** START Extract to read **
The evolution of IC technologies increases the disadvantages of multi-valued logic circuits versus binary ones.

A machine-rendered reading of the paper's core claim, the machinery that carries it, and where it could break.

The paper reviews decades of multi-valued logic circuit proposals and explains their repeated lack of success through basic limits on noise margins, power, and complexity. It observes that every advance in circuit technology prompts new MVL designs, yet scaling trends in mainstream technologies widen rather than close the performance gap with binary circuits. Only quantum devices are singled out as a possible exception among emerging approaches, though even those face severe implementation barriers and narrow use cases.

Core claim

For more than 45 years, many multi-valued circuits have been presented. With very rare exceptions, they have been unsuccessful for fundamental reasons that can be explained. Each time a new circuit technology is presented, a lot of new MVL circuits are proposed. Can new circuit technologies overcome the fundamental disadvantages of MVL circuits? The evolution of IC technologies in the last decades unfortunately increases the disadvantage of MVL circuits versus binary ones. For non conventional technologies, only quantum devices look promising, even if implementation is challenging and applications are restricted to a small niche.

What carries the argument

The persistent comparison of noise margins, power dissipation, and implementation complexity between multi-valued and binary circuits as device technologies scale.

If this is right

  • Binary IC scaling trends will continue to enlarge the performance gap favoring binary circuits over MVL.
  • Non-quantum emerging technologies will not remove the fundamental barriers that have blocked MVL adoption.
  • Quantum devices remain the sole candidate class that could support MVL, but only within restricted niches.

Where Pith is reading between the lines

These are editorial extensions of the paper, not claims the author makes directly.

  • Research investment in MVL for conventional or near-conventional device platforms is unlikely to yield practical results.
  • If multi-valued operation is required, device physics efforts would need to prioritize quantum-effect structures over classical scaling.
  • Binary circuit dominance may extend indefinitely unless device-level noise and power properties change at the physical level.

Load-bearing premise

The core drawbacks of multi-valued circuits in noise margins, power, and complexity will remain or grow worse under continued binary technology scaling without help from non-quantum alternatives.

What would settle it

A fabricated multi-valued circuit in a scaled mainstream technology that matches or exceeds binary performance on noise margin, power per function, and area.

Figures

Figures reproduced from arXiv: 1907.01451 by Daniel Etiemble.
** END Extract to read **
Short exercise => Return, word for word, the part of the text on multi-valued logic circuits from "The evolution of IC technologies increases" to "narrow use cases.". The lines after this text have no connection to it.
** START Supplied information **
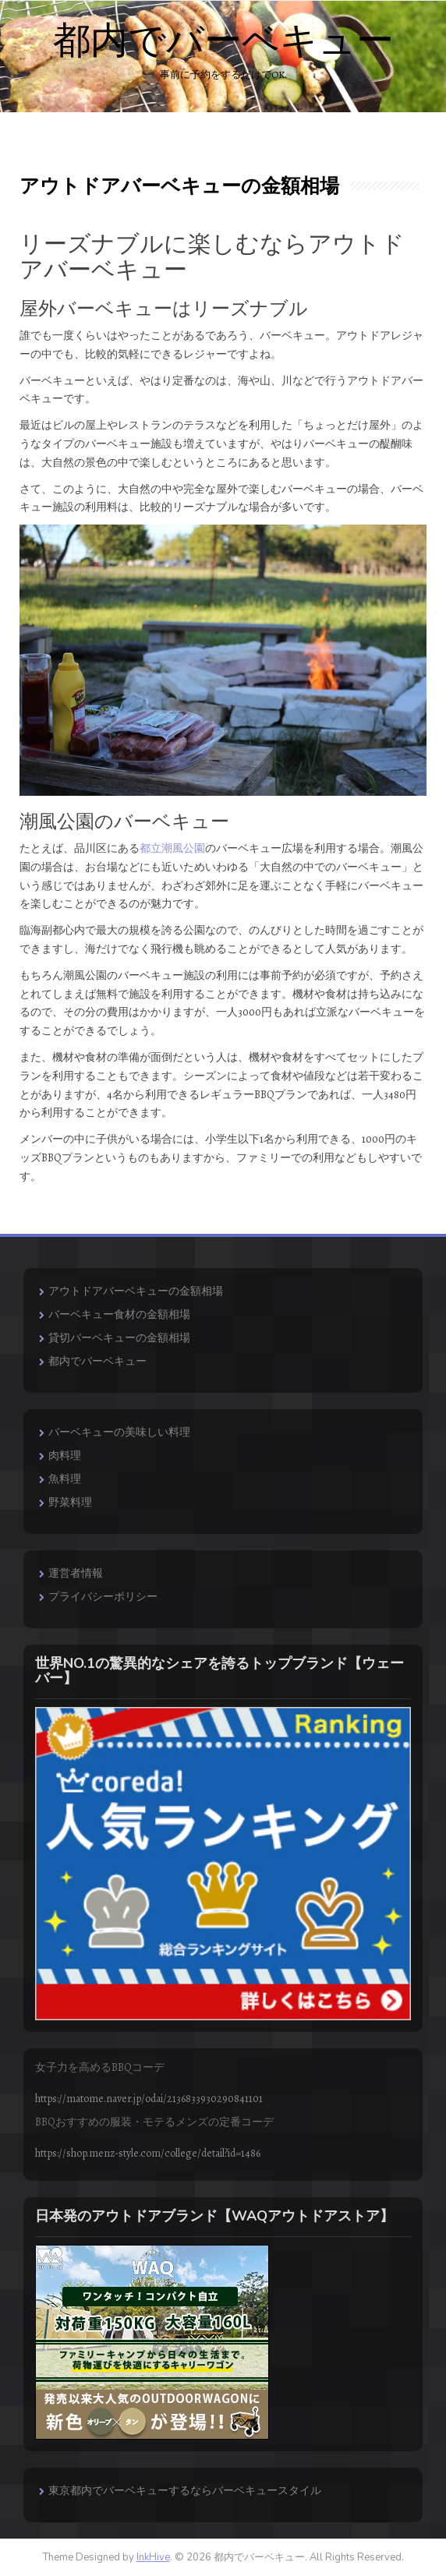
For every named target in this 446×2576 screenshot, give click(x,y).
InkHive (153, 2557)
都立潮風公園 (172, 848)
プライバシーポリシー (103, 1596)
** END Supplied information **
Answer to the task =>
The evolution of IC technologies increases the disadvantages of multi-valued logic circuits versus binary ones.

A machine-rendered reading of the paper's core claim, the machinery that carries it, and where it could break.

The paper reviews decades of multi-valued logic circuit proposals and explains their repeated lack of success through basic limits on noise margins, power, and complexity. It observes that every advance in circuit technology prompts new MVL designs, yet scaling trends in mainstream technologies widen rather than close the performance gap with binary circuits. Only quantum devices are singled out as a possible exception among emerging approaches, though even those face severe implementation barriers and narrow use cases.